### Stated task:
Pick out every line of the listing that contains the word "dropdown", matching case exactly, and copy each of those lines.

### Data entries:
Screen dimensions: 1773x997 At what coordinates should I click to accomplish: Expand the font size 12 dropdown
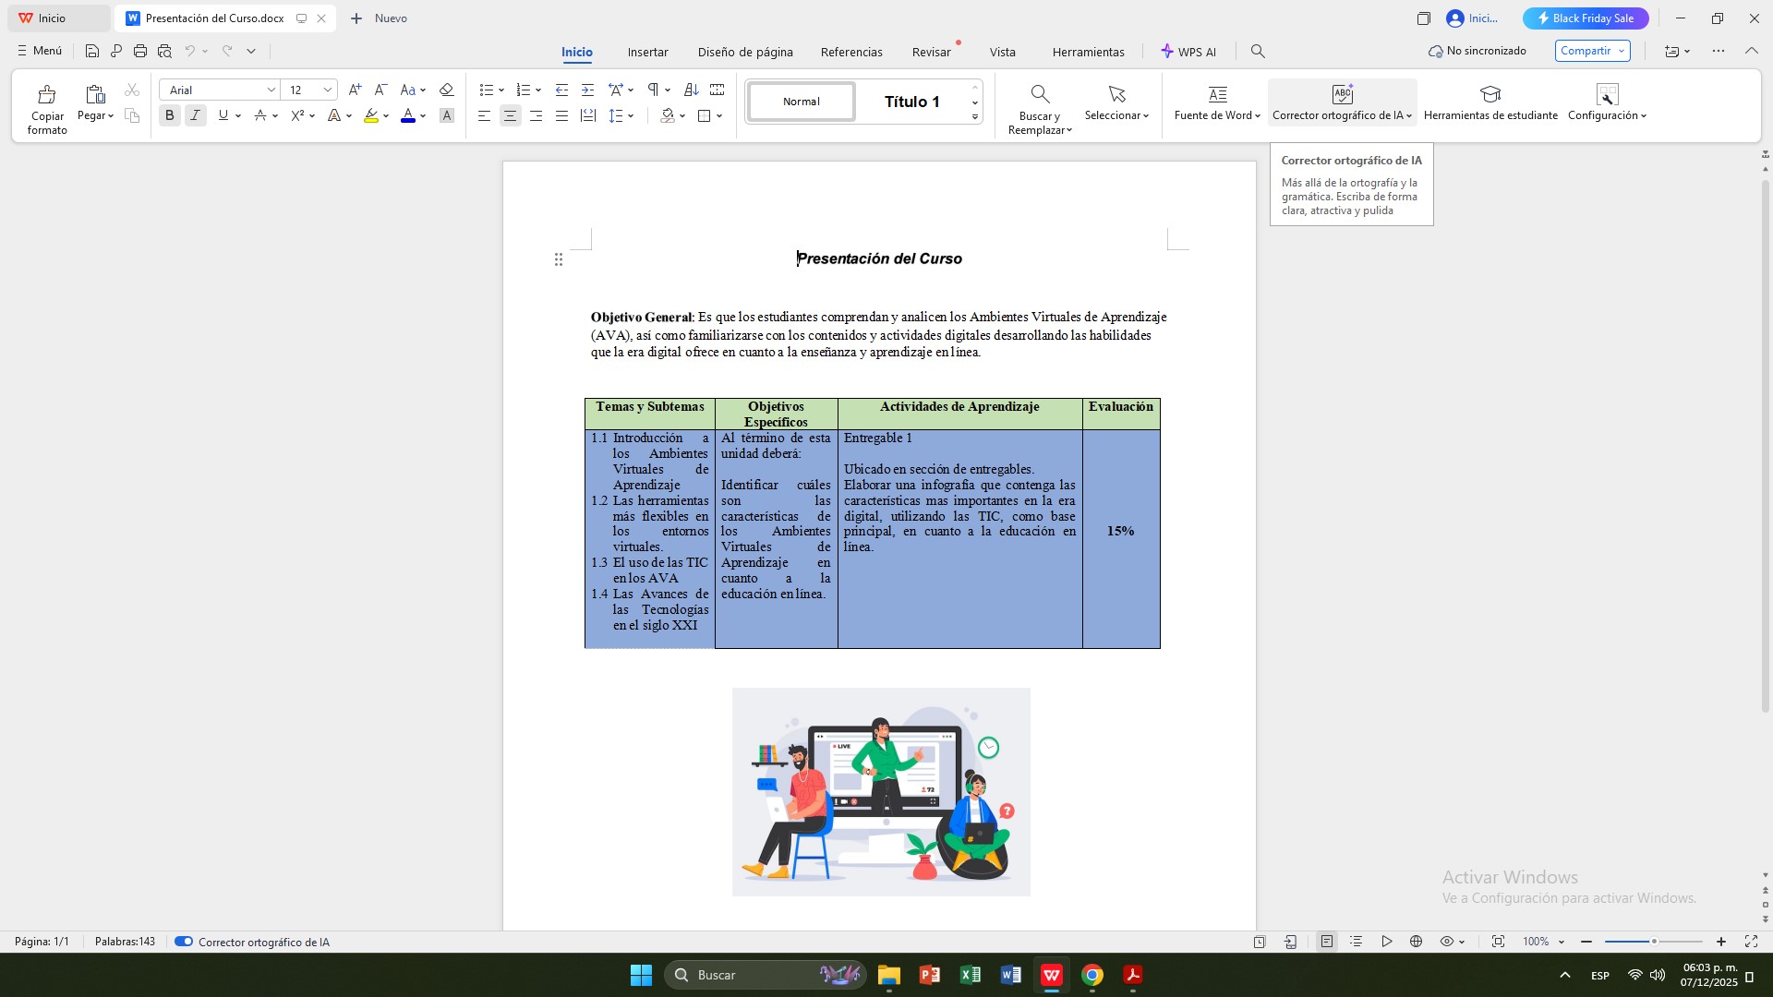pyautogui.click(x=327, y=90)
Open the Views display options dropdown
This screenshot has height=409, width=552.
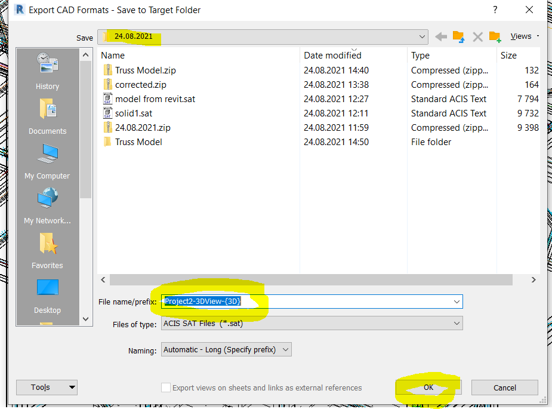click(520, 36)
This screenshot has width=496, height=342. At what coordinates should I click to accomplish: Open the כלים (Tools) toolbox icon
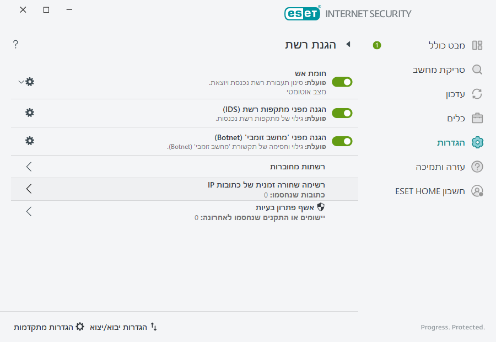click(478, 118)
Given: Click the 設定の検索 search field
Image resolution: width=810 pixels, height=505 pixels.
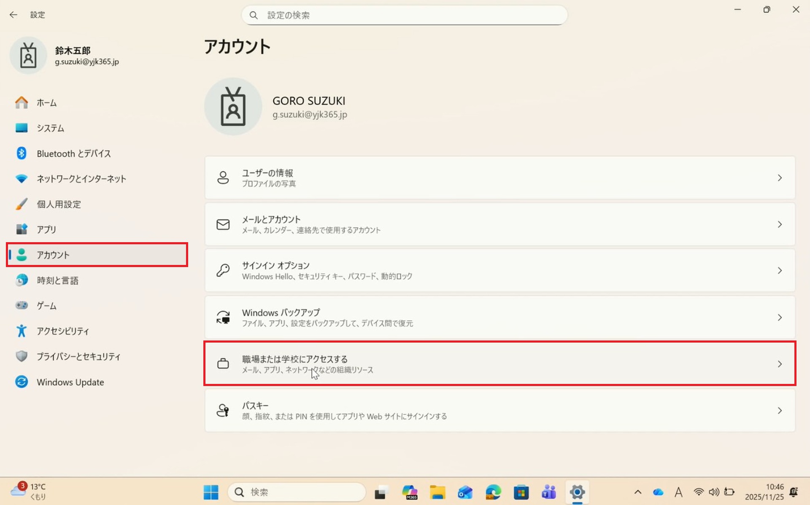Looking at the screenshot, I should click(405, 15).
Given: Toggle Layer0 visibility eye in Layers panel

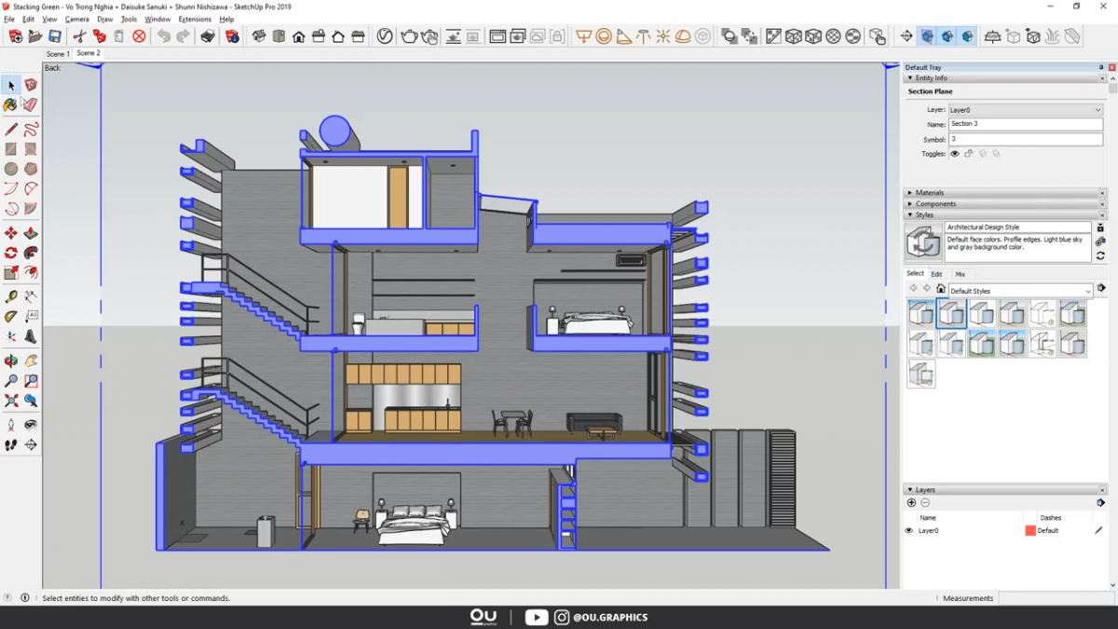Looking at the screenshot, I should pos(907,530).
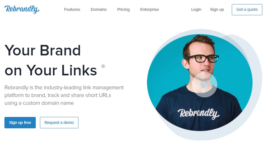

### Exercise result:
Screen dimensions: 1773x997 At what coordinates should I click to accomplish: Expand the font size 12 dropdown
Open the Views display options dropdown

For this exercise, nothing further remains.